Azerbaycan'da 15 Ekim'deki başkanlık seçiminin adayları olan
Devlet Başkanı Haydar Aliyev ve kısa süre önce tartışmalı biçimde
başbakan olarak atadığı oğlu İlham Aliyev, ABD'de açılan bir
yolsuzluk soruşturmasının odağına oturdu. Konu, Azerbaycan'ın
devlete ait Petrol Şirketi SOCAR'ın bugüne kadar hiçbir sonuç
alınamayan 1990'lardaki özelleştirilme sürecinde verilen rüşvetler.

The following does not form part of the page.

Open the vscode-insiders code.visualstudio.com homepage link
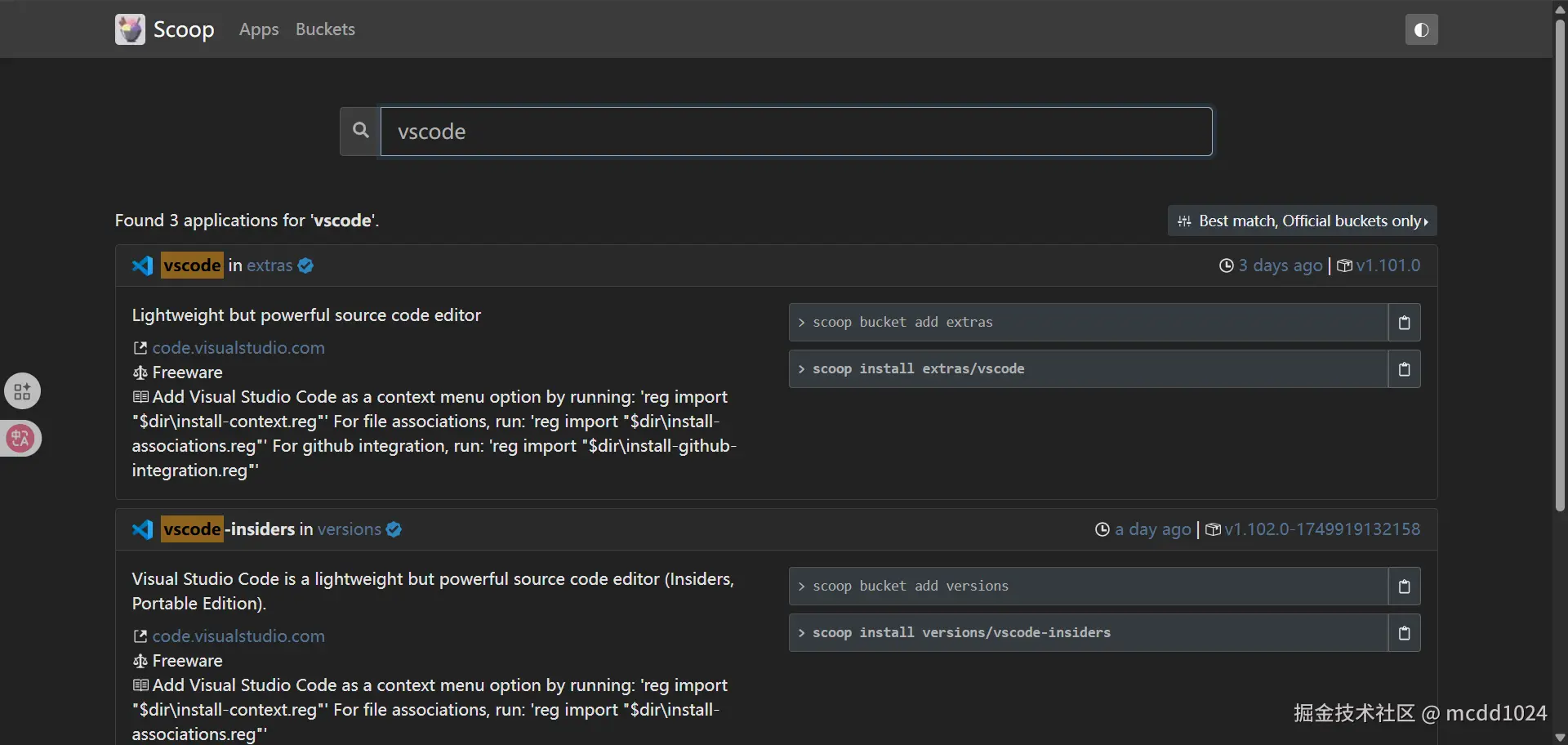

Financial Times gazetesinin geçen hafta New York'ta İsviçreli bir
bankacı ve avukat olan Hans Bodmer'e açılan davanın iddianamesine
dayanarak yayımladığı habere göre, Aliyev ve oğlu İlham, SOCAR'ın
özelleştirilmesi sürecinde milyonlarca dolar rüşvet aldı. Bodmer,
1997'den başlayarak özelleştirilme sürecini bir grup yabancı
yatırımcı lehine etkilemek için dört üst düzey Azeri yetkiliye
rüşvet verdi. İsim geçmiyor ama... Azerbaycan yetkililerinden
hiçbirinin isimlerinin verilmediği iddianamede, savcılar bu dört
yetkiliden birini, 'özelleştirmenin tüm önemli yönlerinde nihai
karar verme yetkisine sahip üst düzey Azeri yetkili' olarak
nitelendirdi. Bir diğer isim ise 'üst düzey SOCAR yetkilisi' olarak
anıldı. Soruşturmayla yakından ilgilenen pek çok kaynağa göre, bu
kişiler, Haydar Aliyev ve SOCAR'ın eski başkanı olan oğlu İlham
Aliyev'den başkası değil. Tanınmış firmalar var İddiaya göre, Çek
yatırımcı Viktor Kozheny'ye ait Oily Rock ve Minaret adında iki
aracı yatırım kurumu, SOCAR'ın kontrolünü kazanma ümidiyle, Azeri
özelleştirme kuponlarını halktan satın aldı. Eski Doğu Bloku'ndaki
özelleştirmelere katılıp köşeyi dönmesiyle tanınan Kozheny, 1997'de
kurduğu bu firmalar aracılığıyla tanınmış Wall Street hedge fund'u
Omega Advisors ve başka birkaç önemli yatırımcıyı kendilerine
katılmaya ikna etti. Omega, 1998'de 126 milyon dolar değerinde
özelleştirme kuponu satın aldı. Bu kuponlar özelleştirmenin
tamamlanması halinde hisse senedine dönüşecekti. Ancak
özelleştirmenin bir türlü gerçekleştirilememesi üzerine Oily Rock,
Minaret ve diğer yatırımcıları temsil eden avukat Bodmer devreye
girerek, Azeri yetkililere 'özelleştirme süreci yoluyla SOCAR'ın
kontrolünün ele geçirilmesini sağlamak' amacıyla milyonlarca dolar
rüşvet ödedi. Savcılara göre Bodmer, bu plan çerçevesinde onlarca
milyon doları ve değerli hediyeleri İsviçre bankaları yoluyla ve
kiralık jetlerle nakit olarak Zürih'ten Bakü'ye transfer etti. Yine
iddinameye göre, Omega ile birlikte Pharos adındaki hedge fund,
'Oily Rock ile ilişkili kişilerin, Azeri yetkililere rüşvet
ödediğini bilerek' yatırım yaptı. New York'ta açılan davada, Bodmer
ABD'li şirketlerin faaliyetleri sırasında rüşvet vermelerini suç
olarak kabul eden yasayı bir grup yerli yatırımcının temsilcisi
olarak ihlal etmekle suçlanıyor. Halen Güney Kore'de gözaltında
olan Bodmer'in ABD'ye iadesine çalışılırken, mahkeme yasanın
çiğnenmesiyle oluşan zararlar nedeniyle 150 milyon dolar tazminat
istiyor. 'Prag Korsanı' Ülkesindeki özelleştirme ihalelerinde
yaptığı yolsuzluklar ve 800 bin küçük yatırımcının paralarını
zimmetine geçirme suçlarından arandığı için 'Prag Korsanı' diye
anılan Çek yatırımcı Kozheny ise Karayipler'de yaşıyor.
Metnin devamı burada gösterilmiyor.